RIGA — Salons, where people would meet to read and discuss poetry and philosophy, were hip in Enlightenment-era France. They’re coming back in style in crisis-era Latvia.
Latvia needs some bright ideas to pull it out of the crisis, or at least to keep people’s minds off the glum weather. A bright idea most haven’t thought of is turning a website into a real place.
¼ Satori is the name for a publishing house and philosophy and literature web portal www.satori.lv. Starting this month it has become a real gathering place for those interested in English language literature with a reading salon and bookstore.
People can sit down and read books like in a library and then discuss them. It’s located in the central Riga, on Lāčplēša street 31, just next to the crossing with Kr. Barona Street.

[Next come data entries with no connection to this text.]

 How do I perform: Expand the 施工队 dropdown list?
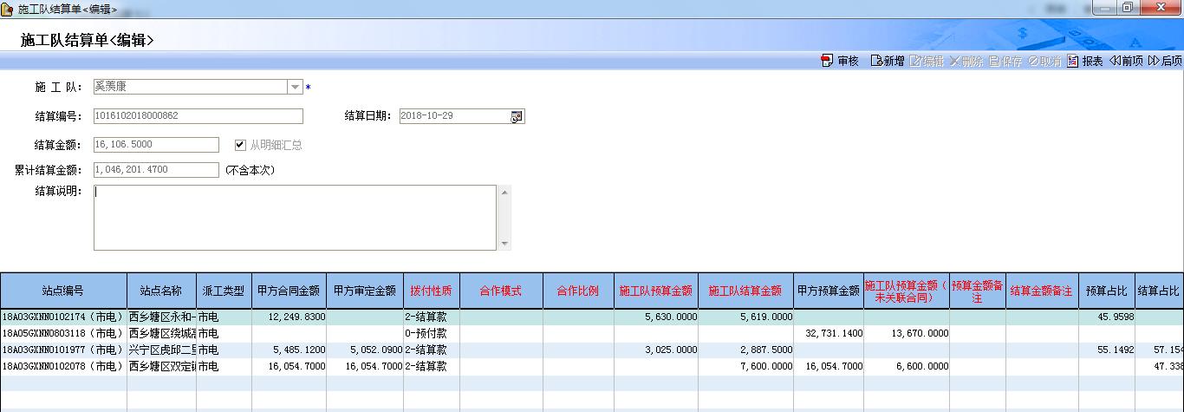point(295,88)
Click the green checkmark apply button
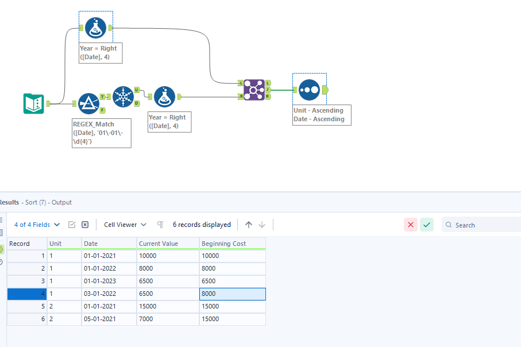 pyautogui.click(x=427, y=225)
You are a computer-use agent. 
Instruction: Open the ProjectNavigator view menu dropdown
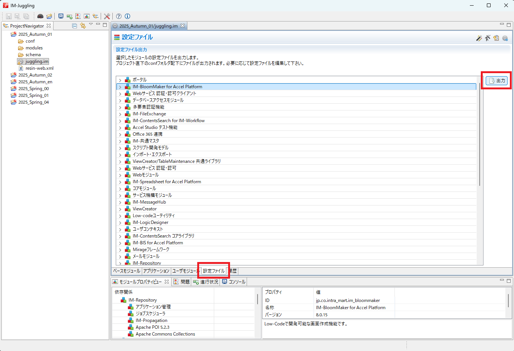[91, 25]
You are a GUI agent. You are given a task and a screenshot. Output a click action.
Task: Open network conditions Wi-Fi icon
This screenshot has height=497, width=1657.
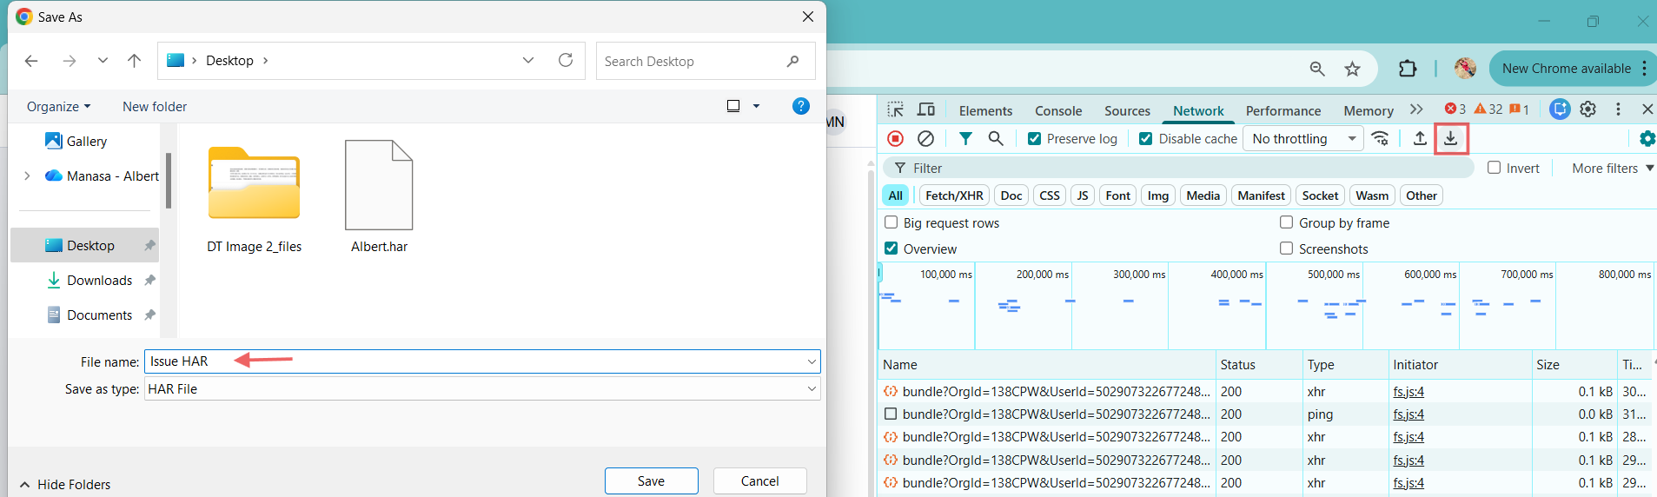(1380, 139)
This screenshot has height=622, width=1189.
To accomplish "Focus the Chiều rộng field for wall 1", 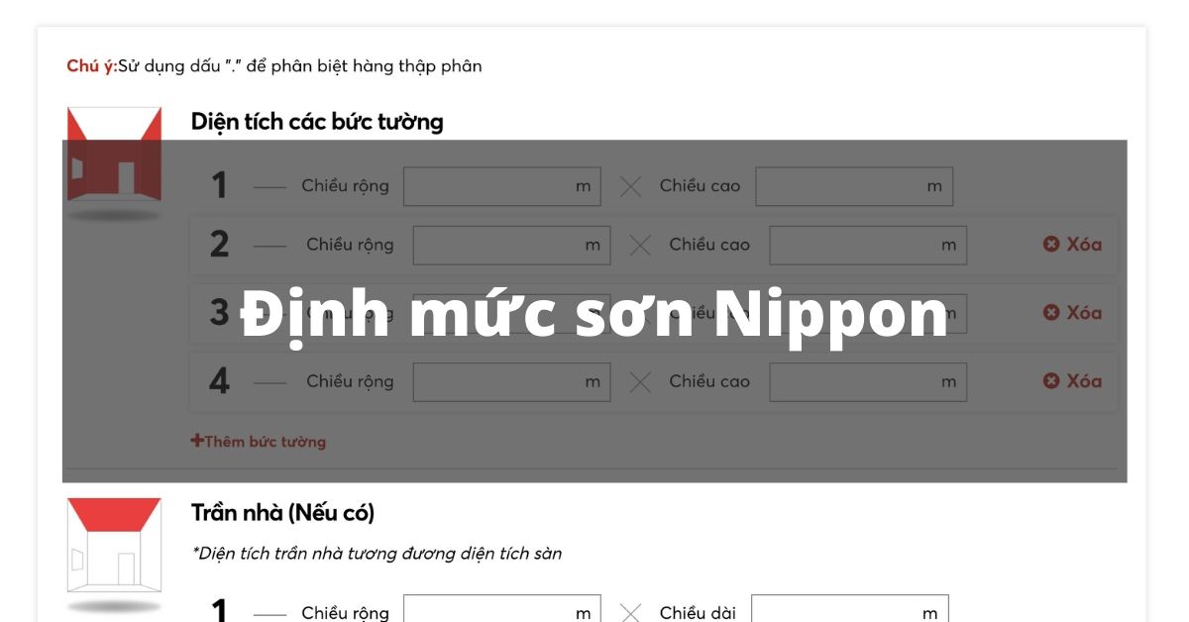I will pos(490,186).
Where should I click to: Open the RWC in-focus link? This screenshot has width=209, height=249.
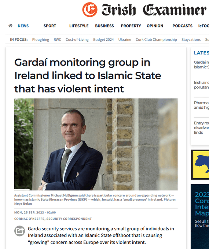pos(57,40)
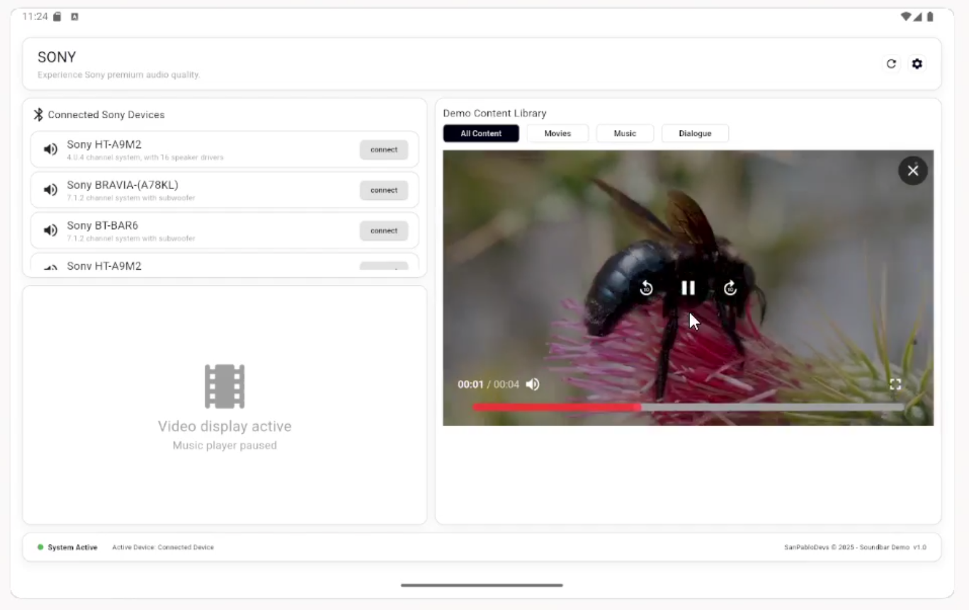Click the Bluetooth icon beside Connected Sony Devices
The image size is (969, 610).
(38, 115)
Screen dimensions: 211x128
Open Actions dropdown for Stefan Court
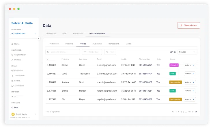pos(190,65)
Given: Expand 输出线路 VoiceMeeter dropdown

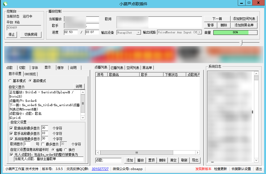Looking at the screenshot, I should tap(200, 33).
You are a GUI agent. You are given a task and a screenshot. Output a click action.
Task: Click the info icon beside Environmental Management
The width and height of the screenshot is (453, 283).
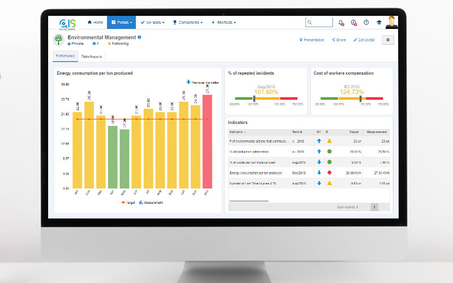[x=140, y=37]
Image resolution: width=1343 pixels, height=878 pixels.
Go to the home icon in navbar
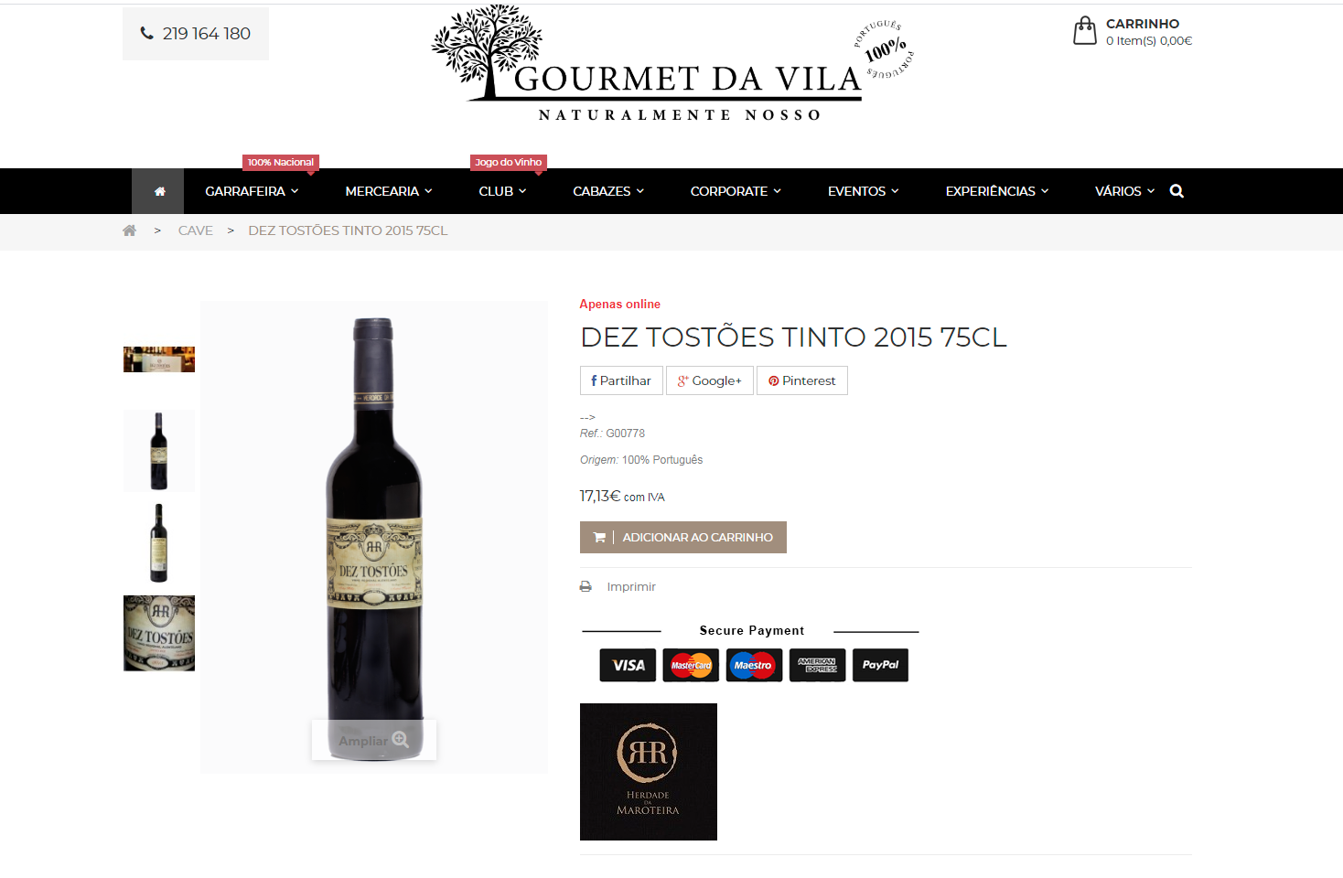click(159, 191)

Reinis Tukišs, director of the place, explained to the press that the goal is to give meaningful texts to the visitors, something that would affect the way they think.
In the bookshelves here one can find both new and secondhand copies of disparate figures like James Joyce and Nick Cave, the Latvian poet Klāvs Elsbergs and the Russian legend Sergey Yesenin. And you don’t need to have money to buy a book that day, you can feel free to just chill out, take a book and read it on the spot.
And soon ¼ Satori promises will hold public lectures, poetry readings and meetings with the authors. Tukišs hopes that this project could change traditional reading habits by bringing the reading out of of intimacy of private homes and into the public space.